Tax Obligations You Need to Know

If your work is considered to be in the “self-employed” bracket, you are obligated to pay taxes to the IRD and file returns before the end of each financial year, (usually 31 March). A good way to make sure you have enough money to pay your tax is to put about 20 to 30 percent of every invoice that clears into a separate account. Use this to pay your tax at the end of the year. This way you won’t be scrambling to raise the money. 

See our Self Employed Tax Calculator 

Schedular Tax Payments

Some independent contractors are given the option of having their taxes deducted for them and paid directly to the IRD. This is what schedular payments are. Those who work through hiring companies or recruiters and get paid through them are eligible for schedular payments. 

Those who work directly with clients and get paid by them could request the company to deduct taxes on their behalf. The company is not obligated to agree to do this. If you follow this option, you need to fill in a form (the IR330C) with each new contract. This form needs to be submitted to the company you’re doing the work for. You will have to work out how much tax you owe or pay the standard rate that has been set for your type of work. 

Schedular payments and filing returns must not be confused with one another. Even after schedular payments are made, you still need to file your tax returns before the end of each financial year. 

Provisional Tax

You will only be asked to pay provisional tax if, at the end of the financial year, the amount of tax you need to pay exceeds $5000. Paying provisional tax simply means that instead of paying a lump sum at the end of the year, you pay your taxes in instalments. The size of these instalments are calculated based on the amount you paid in the previous financial year. 

GST or Goods and Services Tax

This is applicable only if your yearly income is more than $60,000. If you expect your earnings to cross this number, you need to register for GST and file these returns routinely. If your annual income is less than $60,000 then you are not obligated to register for GST but you could if you choose to. 

ACC Levies

ACC bills are frequently overlooked by small businesses, and can be a large financial surprise. You will need to pay ACC a percentage of your income, based on the type of work you do and your business classification unit. This can be several hundred or thousand dollars, so be aware that it will need to be accounted for.

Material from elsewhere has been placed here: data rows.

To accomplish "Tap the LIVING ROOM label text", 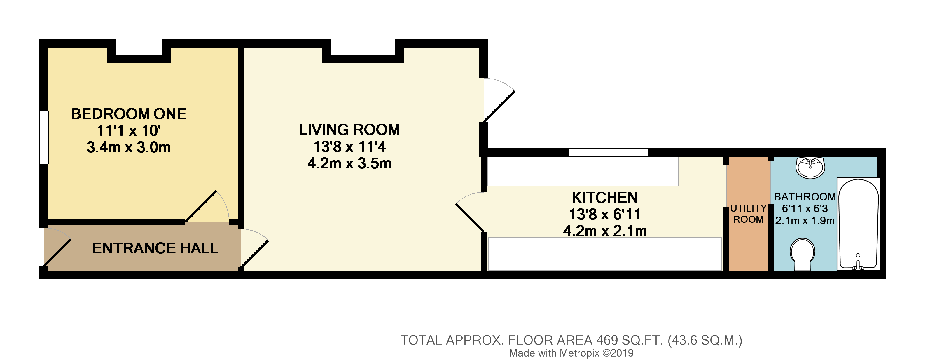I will (x=349, y=130).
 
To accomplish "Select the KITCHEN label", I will (x=604, y=198).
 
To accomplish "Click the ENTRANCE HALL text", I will (x=155, y=248).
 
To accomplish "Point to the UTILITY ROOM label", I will (x=748, y=214).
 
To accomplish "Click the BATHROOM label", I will (x=805, y=197).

Frequently Asked Questions About Business Taxes

What are the consequences of not paying your taxes?

Failing to declare your total income or profits can earn you some heavy fines in addition to the amount of taxes you actually owe. Even if you’re several years behind on your taxes, it’s strongly recommended that you go in to get it straightened out. If you are found to be evading your taxes on purpose, the repercussions could be even more serious. The IRD are usually happy to set up payment plans.

Does PAYE apply to me?

PAYE or “Pay As You Earn”, is a system wherein your employer is obligated to deduct the necessary taxes from your paycheck and hand it over to the IRD. This makes life easier for salaried employees. If you are self-employed and have people working for you, then you may need to look into handling their PAYE. If you pay yourself a salary, you need to pay PAYE.

Can I be self-employed and, at the same time, be a salaried employee of a different company?

Yes, it is not uncommon for employees to freelance in their free time or run a small business from their home. You should check your company policy about freelancing as there may be some stipulations you need to be aware of. You will need to calculate and pay tax on the profits you’ve earned from your freelancing gig as well. Your employer from your primary job should be deducting taxes from your regular paycheck. When you’re filing your tax returns, you may have to fill in an IR3 form to declare all your income for the year. If you’re unsure about your obligations, we recommend consulting an accountant to make sure everything is squared away. 

What expenses are tax deductible through my business?

Business expenses are tax deductible and these can bring down the total profit amount that you need to pay your taxes on. Business expenses could include expenses and overheads, assets or tools that you need to buy to carry out your work. If you work from home, you may be able to claim a percentage of electricity, internet, and maybe even rent. You will need to claim these in the same financial year. Other expenses could include interest on loans you’ve taken out for the business, uniforms, membership fees if you need to sign up for work-related associations and more. There’s a logbook template on the Inland Revenue’s website to help you understand your business expenses better. 

What mistakes are commonly made while filing taxes?

One of the most common mistakes people make with regard to their taxes is not accounting for their business expenses which could net them a decent deductible amount. 

Another is mixing personal and business accounts so it makes tracking your business expenses much harder. A simple fix is to use separate credit cards and accounts for personal and work expenses so you don’t have to miss out on any tax-deductible opportunities.

New Zealand’s tax system is straightforward but in order to be able to pay the whole amount, we recommend that you begin setting aside some money in a separate account. Staying on top of your finances and taxes can be a little tough to figure out, but is well worth it when you find that you don’t have to scramble around during tax season.